Data for processing.
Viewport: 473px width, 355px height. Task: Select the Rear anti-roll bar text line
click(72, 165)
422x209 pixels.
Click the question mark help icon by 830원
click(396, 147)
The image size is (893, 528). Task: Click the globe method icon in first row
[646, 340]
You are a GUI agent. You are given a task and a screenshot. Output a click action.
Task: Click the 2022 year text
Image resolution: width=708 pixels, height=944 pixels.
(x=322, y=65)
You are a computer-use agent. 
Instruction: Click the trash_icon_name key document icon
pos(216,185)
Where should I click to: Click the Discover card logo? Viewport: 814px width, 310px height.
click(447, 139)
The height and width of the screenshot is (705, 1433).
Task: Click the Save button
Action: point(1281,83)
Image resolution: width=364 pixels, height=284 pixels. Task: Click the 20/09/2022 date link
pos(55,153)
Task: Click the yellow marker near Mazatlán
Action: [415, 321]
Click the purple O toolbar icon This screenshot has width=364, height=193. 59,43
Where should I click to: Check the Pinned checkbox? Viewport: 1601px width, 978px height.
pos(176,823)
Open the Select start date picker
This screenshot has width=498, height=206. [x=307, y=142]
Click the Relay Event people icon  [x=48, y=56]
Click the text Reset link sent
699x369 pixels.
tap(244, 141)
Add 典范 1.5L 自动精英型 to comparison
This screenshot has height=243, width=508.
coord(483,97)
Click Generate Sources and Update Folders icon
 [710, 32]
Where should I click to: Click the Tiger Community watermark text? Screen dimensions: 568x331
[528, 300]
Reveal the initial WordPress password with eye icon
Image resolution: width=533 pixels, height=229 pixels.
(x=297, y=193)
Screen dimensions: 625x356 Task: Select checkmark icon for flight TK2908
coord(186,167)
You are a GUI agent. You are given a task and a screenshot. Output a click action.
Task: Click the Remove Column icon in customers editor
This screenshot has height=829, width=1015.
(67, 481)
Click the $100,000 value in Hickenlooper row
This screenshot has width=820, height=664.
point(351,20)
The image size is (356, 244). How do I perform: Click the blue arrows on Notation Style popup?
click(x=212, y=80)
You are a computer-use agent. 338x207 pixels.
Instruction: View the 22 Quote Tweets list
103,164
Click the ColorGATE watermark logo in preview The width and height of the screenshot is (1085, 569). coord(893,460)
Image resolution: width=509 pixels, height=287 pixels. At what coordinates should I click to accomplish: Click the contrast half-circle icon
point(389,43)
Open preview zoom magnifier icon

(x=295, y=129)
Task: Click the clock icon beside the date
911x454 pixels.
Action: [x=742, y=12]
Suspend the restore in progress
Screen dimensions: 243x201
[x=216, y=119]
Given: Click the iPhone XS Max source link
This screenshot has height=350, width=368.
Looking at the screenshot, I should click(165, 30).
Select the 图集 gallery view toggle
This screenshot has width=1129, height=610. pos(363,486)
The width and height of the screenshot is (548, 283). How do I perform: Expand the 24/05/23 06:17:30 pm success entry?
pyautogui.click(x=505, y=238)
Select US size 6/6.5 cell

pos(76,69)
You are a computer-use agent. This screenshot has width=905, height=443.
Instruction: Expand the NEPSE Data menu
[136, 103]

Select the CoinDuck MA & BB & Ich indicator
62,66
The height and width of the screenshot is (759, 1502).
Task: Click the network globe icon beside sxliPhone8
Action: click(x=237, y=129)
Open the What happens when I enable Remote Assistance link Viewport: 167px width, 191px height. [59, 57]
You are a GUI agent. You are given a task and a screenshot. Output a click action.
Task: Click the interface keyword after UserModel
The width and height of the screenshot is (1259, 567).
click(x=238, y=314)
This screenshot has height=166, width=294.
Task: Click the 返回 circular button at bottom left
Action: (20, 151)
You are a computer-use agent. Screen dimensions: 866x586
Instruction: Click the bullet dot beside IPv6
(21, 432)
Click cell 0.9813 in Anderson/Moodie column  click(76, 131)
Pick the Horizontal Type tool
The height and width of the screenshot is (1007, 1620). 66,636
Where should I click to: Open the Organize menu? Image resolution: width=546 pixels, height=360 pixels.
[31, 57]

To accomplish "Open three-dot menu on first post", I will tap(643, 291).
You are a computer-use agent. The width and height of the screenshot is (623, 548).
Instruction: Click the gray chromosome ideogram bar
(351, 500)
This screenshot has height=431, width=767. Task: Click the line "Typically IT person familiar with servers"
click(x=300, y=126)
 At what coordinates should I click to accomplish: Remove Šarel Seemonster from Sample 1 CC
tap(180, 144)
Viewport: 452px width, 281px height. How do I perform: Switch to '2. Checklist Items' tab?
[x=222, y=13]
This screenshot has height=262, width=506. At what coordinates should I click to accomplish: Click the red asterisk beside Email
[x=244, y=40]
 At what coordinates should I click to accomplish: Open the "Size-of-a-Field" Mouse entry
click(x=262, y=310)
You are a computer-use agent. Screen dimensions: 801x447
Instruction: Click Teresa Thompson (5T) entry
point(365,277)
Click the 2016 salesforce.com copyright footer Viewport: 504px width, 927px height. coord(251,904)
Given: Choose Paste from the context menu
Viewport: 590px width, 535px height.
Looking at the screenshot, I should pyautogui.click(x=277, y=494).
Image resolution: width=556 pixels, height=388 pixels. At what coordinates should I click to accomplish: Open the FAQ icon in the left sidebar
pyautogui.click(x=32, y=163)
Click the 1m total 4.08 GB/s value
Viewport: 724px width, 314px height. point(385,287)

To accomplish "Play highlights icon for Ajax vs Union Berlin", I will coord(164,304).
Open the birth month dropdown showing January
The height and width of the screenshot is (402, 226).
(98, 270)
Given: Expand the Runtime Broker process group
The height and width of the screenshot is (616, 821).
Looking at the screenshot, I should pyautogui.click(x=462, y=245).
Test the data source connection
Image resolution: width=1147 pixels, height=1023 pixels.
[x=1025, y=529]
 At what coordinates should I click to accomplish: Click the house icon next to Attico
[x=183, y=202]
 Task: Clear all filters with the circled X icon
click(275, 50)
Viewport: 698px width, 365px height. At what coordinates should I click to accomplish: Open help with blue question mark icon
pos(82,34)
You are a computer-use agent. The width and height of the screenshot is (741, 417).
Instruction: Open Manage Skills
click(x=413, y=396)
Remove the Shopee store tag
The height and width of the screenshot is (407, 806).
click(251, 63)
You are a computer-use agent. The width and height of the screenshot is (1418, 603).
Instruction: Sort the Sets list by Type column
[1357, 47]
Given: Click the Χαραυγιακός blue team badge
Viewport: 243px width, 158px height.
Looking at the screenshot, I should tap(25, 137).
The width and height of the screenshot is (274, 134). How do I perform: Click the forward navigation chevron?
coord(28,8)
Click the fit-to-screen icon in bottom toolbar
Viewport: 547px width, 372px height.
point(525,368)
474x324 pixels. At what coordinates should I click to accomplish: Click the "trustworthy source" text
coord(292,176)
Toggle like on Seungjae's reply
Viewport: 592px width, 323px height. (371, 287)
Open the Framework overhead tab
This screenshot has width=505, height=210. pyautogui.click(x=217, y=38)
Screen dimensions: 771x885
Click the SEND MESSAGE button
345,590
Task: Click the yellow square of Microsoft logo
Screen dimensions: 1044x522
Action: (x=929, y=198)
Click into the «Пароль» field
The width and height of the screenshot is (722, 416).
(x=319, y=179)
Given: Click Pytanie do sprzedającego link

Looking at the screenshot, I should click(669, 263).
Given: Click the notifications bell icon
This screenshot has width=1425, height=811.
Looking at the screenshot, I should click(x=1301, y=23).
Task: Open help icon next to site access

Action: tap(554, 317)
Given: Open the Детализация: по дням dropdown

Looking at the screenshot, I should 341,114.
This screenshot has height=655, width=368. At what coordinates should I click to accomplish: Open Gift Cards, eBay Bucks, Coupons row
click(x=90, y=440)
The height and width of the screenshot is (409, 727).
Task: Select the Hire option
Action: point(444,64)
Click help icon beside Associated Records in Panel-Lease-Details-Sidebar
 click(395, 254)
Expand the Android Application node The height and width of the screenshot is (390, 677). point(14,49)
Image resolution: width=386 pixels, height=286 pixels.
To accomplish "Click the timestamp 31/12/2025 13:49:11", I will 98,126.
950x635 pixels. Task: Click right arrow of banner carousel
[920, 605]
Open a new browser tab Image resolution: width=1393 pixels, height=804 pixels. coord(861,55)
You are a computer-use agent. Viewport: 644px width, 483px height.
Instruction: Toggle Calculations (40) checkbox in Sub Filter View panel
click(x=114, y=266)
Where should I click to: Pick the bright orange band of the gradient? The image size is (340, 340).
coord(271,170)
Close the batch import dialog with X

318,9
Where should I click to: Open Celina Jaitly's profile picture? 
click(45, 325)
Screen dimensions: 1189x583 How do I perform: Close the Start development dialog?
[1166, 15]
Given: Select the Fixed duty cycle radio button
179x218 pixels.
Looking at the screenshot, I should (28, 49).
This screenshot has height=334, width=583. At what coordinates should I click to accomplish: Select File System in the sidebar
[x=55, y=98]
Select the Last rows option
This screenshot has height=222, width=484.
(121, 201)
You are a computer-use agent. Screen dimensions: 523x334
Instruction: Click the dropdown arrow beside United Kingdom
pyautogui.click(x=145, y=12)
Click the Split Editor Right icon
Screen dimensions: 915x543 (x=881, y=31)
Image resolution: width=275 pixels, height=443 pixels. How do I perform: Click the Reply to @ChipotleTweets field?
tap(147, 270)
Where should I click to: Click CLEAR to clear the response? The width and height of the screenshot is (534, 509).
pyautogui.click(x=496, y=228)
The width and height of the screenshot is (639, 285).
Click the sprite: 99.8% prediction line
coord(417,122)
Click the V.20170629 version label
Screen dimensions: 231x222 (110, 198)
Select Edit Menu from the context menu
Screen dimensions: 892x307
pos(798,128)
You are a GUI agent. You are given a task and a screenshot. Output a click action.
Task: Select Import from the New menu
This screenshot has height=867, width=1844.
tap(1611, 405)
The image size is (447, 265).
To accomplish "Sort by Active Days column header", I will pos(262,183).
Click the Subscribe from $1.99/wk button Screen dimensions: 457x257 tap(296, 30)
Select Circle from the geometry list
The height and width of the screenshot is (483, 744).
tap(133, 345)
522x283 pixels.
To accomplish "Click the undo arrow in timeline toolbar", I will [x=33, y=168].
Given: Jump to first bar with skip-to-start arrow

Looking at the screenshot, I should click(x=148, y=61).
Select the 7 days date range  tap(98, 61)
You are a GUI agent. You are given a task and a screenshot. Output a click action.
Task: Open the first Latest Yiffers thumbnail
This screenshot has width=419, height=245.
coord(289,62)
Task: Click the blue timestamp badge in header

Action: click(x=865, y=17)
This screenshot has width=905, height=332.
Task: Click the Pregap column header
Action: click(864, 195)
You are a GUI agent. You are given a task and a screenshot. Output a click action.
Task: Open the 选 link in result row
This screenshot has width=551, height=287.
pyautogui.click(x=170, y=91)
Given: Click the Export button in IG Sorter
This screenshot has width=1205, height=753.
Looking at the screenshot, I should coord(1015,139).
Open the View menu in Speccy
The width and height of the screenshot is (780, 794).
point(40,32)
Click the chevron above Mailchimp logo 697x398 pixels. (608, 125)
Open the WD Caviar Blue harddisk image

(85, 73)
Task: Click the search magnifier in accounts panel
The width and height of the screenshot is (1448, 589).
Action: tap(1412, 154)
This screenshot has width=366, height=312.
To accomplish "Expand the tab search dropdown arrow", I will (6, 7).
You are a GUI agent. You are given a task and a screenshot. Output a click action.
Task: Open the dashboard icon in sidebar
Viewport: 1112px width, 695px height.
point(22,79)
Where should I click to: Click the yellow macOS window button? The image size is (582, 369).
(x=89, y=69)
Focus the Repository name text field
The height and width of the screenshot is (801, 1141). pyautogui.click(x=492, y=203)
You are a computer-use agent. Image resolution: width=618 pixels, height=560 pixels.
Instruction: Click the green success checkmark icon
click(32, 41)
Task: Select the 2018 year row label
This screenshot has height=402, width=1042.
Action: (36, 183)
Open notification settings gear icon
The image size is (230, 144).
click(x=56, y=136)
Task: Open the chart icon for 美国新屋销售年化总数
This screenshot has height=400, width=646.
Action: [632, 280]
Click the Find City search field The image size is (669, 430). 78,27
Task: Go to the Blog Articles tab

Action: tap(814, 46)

How to complete this task. Search the entries above for the string "year". Copy each line in which it appears.

Your solution.
Task: Click the 2022 year text
Task: Select the 2018 year row label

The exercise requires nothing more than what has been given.